→ Task: Repeat all of the data below word for word, but leave out the pictures.
-- start of Material supplied --
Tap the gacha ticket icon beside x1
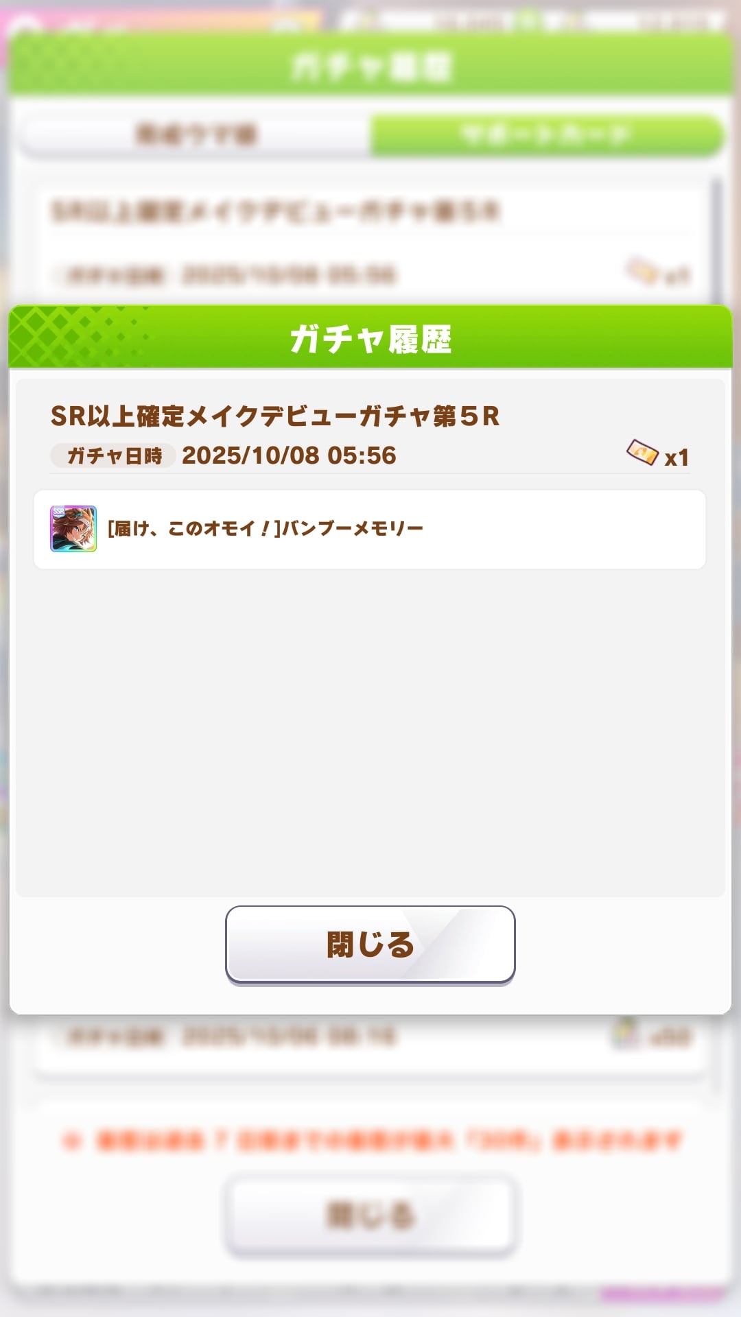This screenshot has height=1317, width=741. (643, 453)
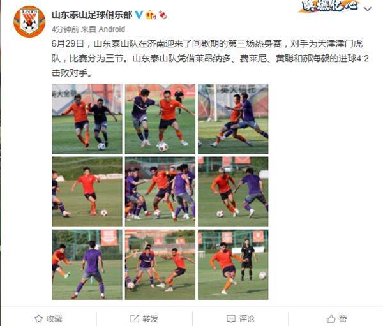This screenshot has width=383, height=326.
Task: Open comments with 评论 button
Action: (241, 318)
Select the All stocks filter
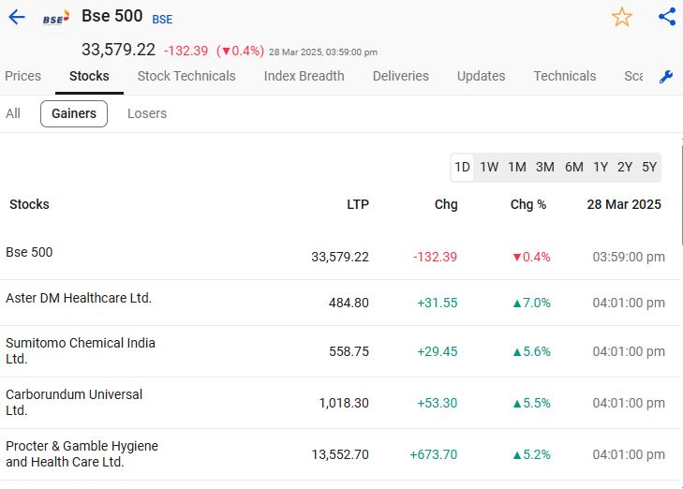683x489 pixels. pos(13,113)
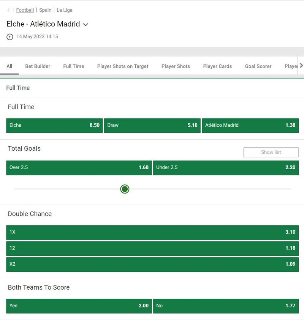
Task: Click the back arrow icon in the breadcrumb
Action: [9, 10]
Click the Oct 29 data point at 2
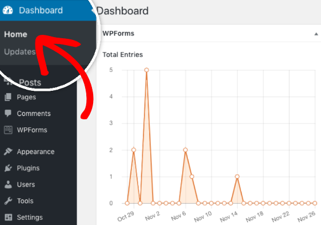Image resolution: width=321 pixels, height=225 pixels. (134, 150)
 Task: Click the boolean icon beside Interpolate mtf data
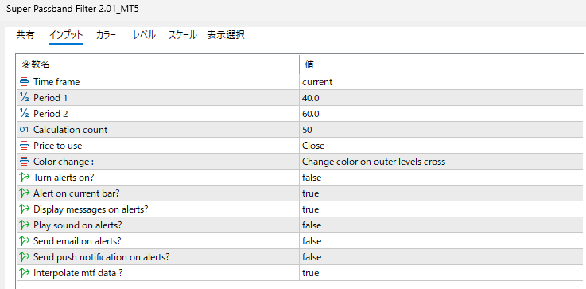[25, 273]
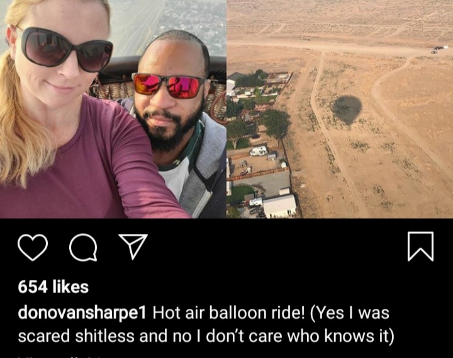
Task: Open comments via the speech bubble icon
Action: (x=83, y=248)
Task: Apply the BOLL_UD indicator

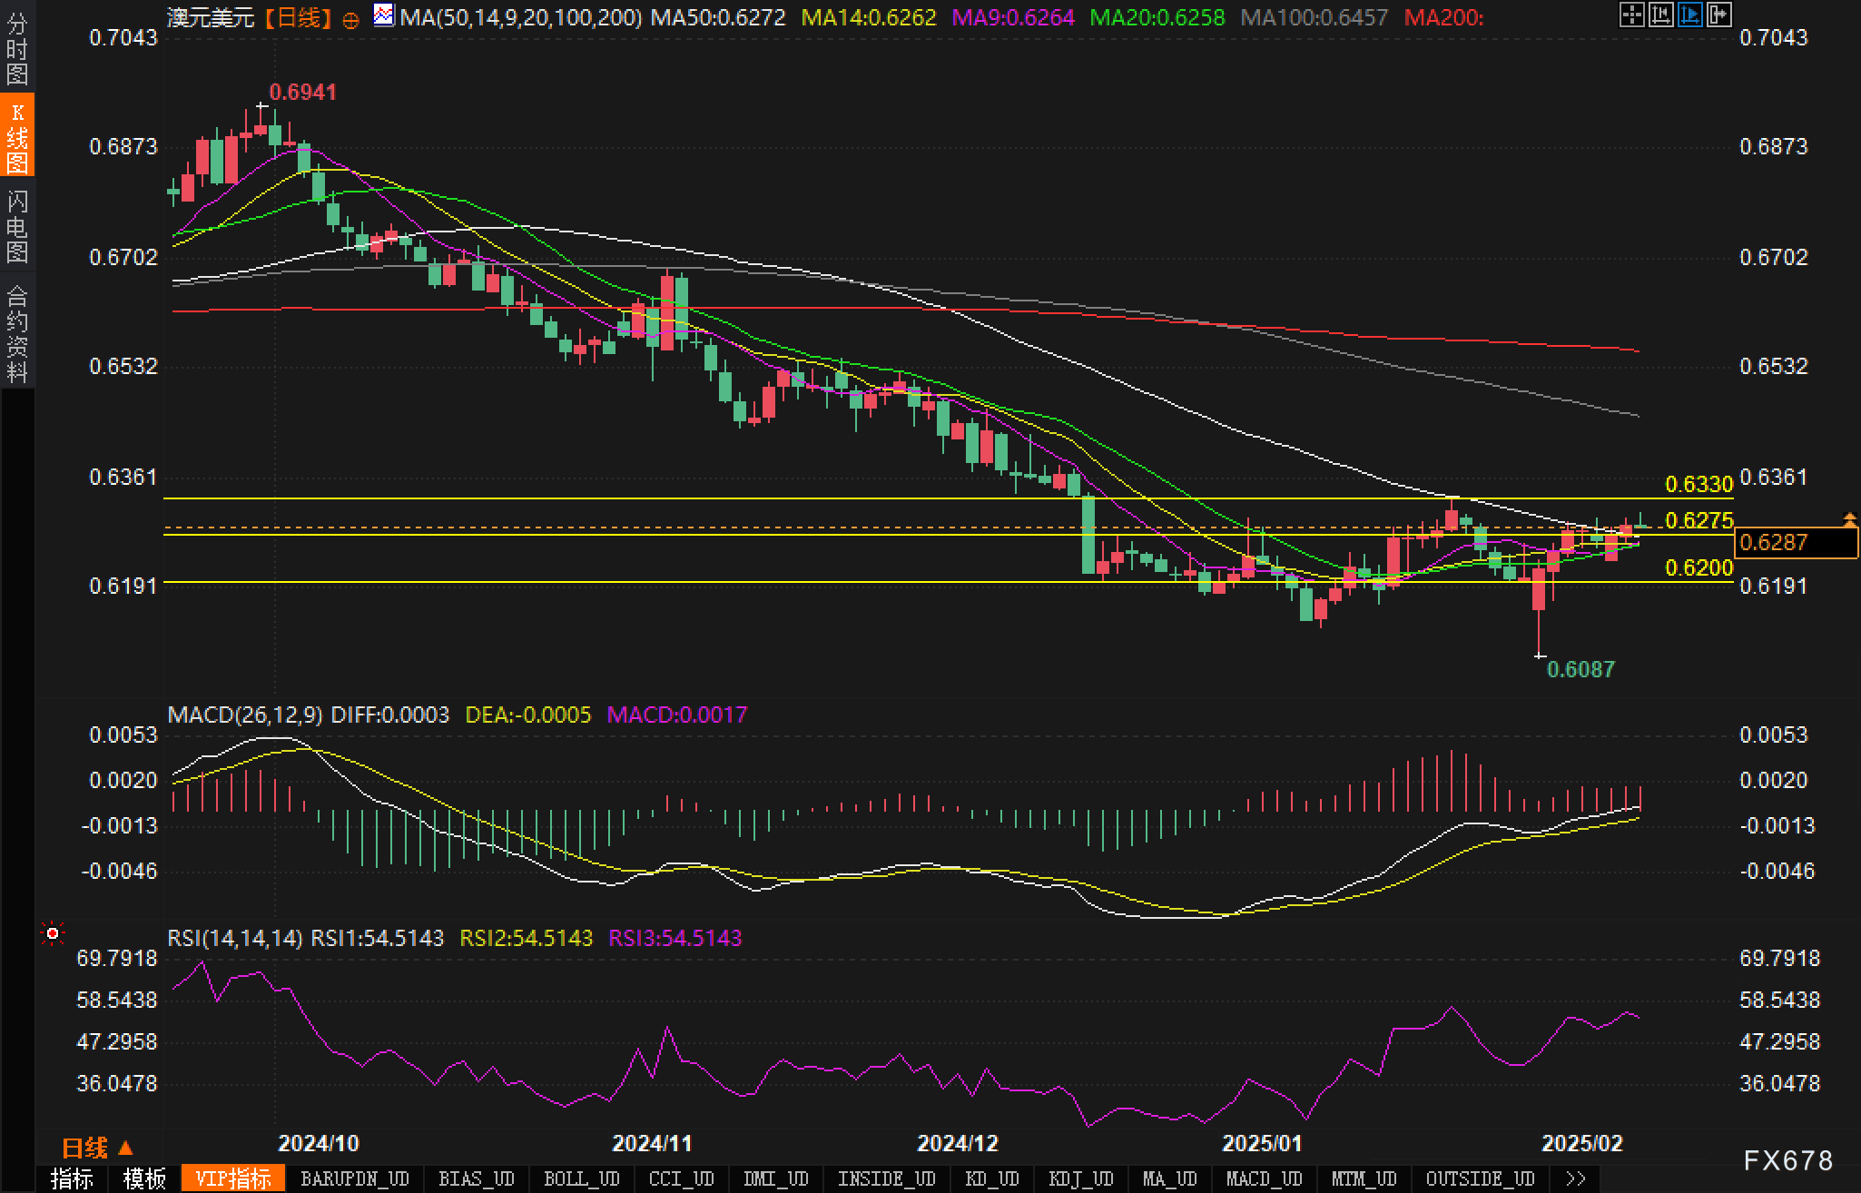Action: (x=581, y=1178)
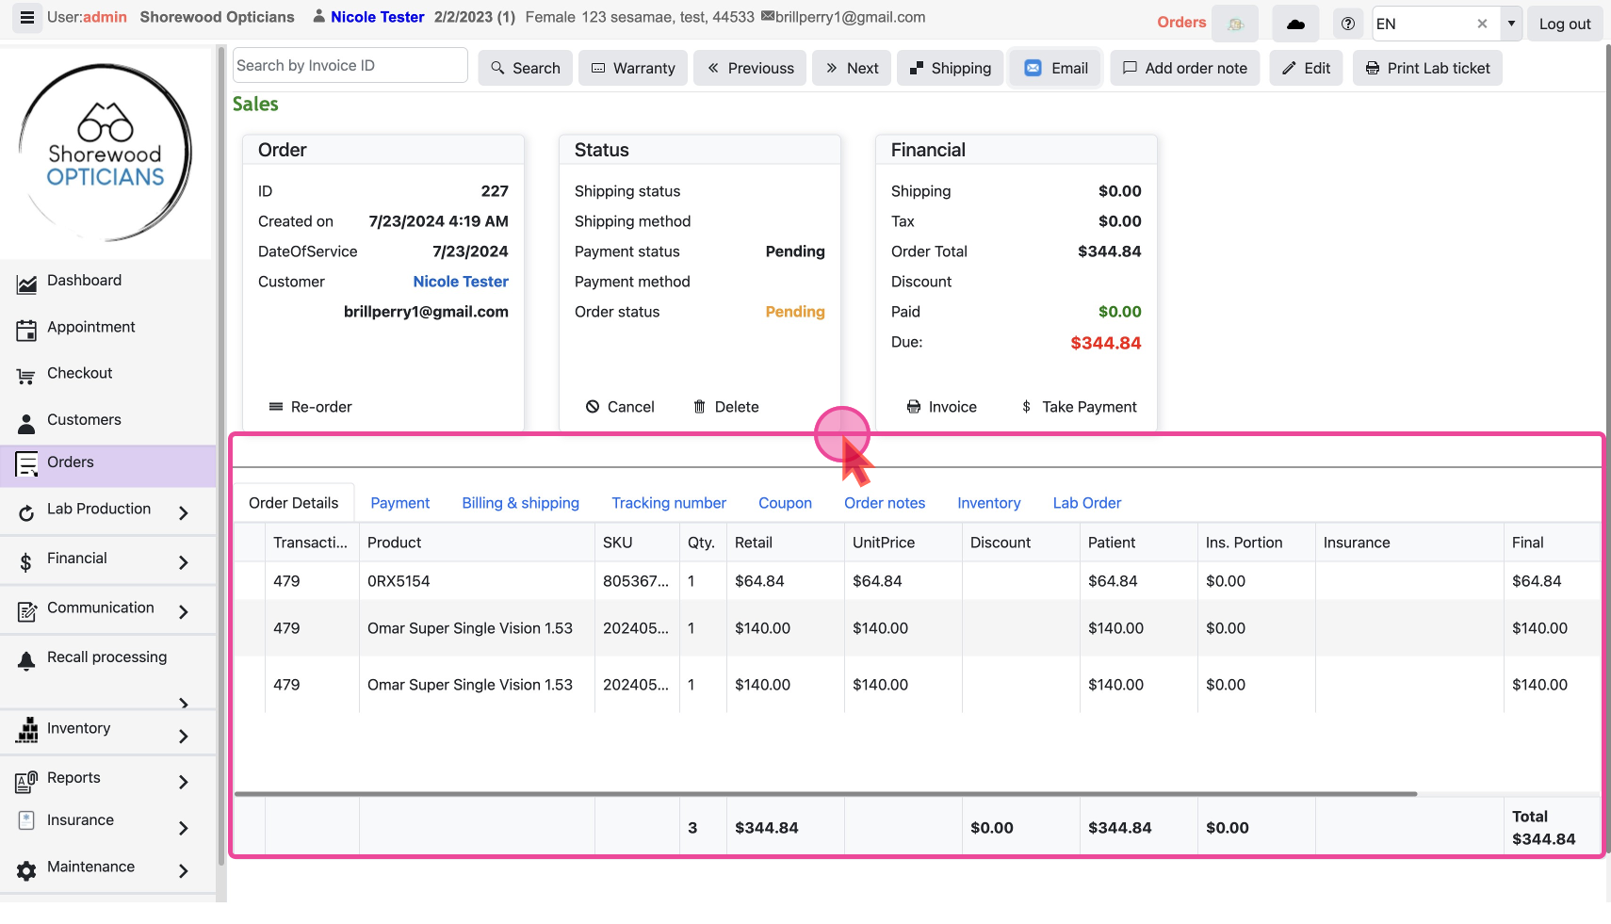Open the help question mark icon
The height and width of the screenshot is (924, 1611).
click(1348, 24)
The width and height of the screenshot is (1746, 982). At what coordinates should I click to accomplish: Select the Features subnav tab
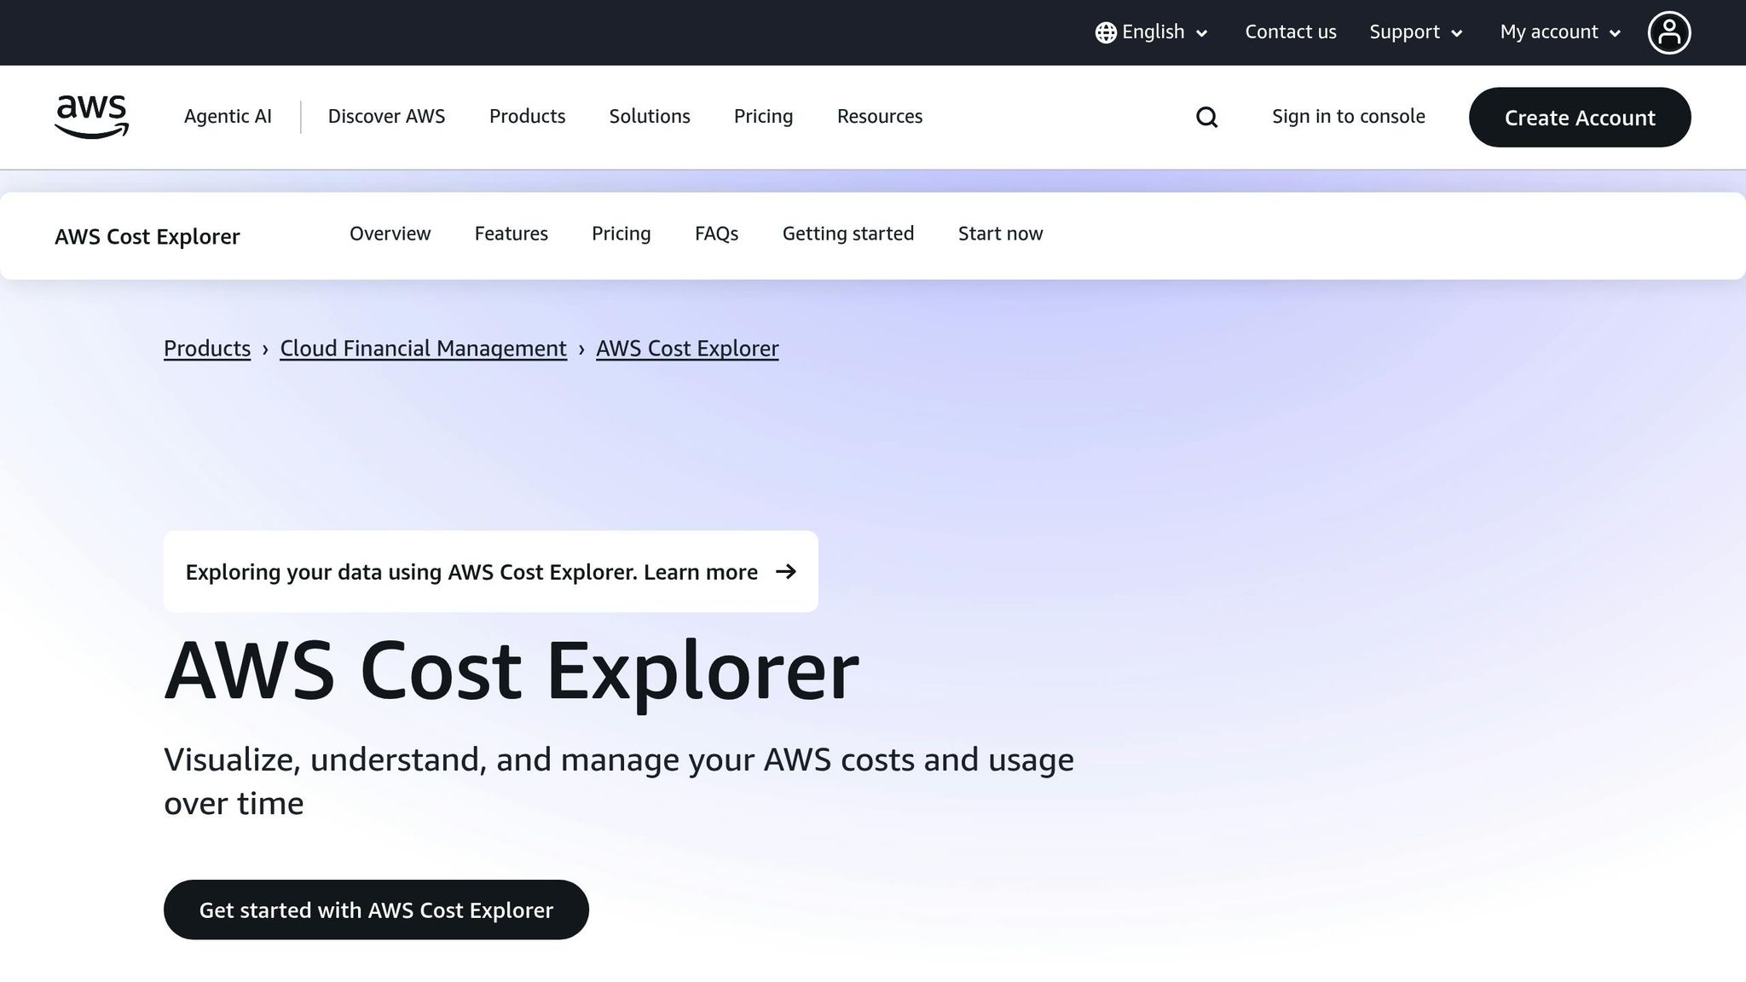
-- end of Material supplied --
→ Answer in full:
Tap the gacha ticket icon beside x1
This screenshot has height=1317, width=741. (643, 453)
This screenshot has width=383, height=326.
Task: Open comments with 评论 button
Action: (241, 318)
Select the All stocks filter
683x489 pixels. pos(13,113)
Task: Click the back arrow icon in the breadcrumb
Action: [9, 10]
Click the Oct 29 data point at 2
Image resolution: width=321 pixels, height=225 pixels. (134, 150)
 Task: Click the boolean icon beside Interpolate mtf data
[25, 273]
Task: Open comments via the speech bubble icon
Action: (x=83, y=248)
Task: Apply the BOLL_UD indicator

Action: (x=581, y=1178)
Open the help question mark icon
The height and width of the screenshot is (924, 1611).
click(1348, 24)
The width and height of the screenshot is (1746, 982). At what coordinates should I click to accomplish: Select the Features subnav tab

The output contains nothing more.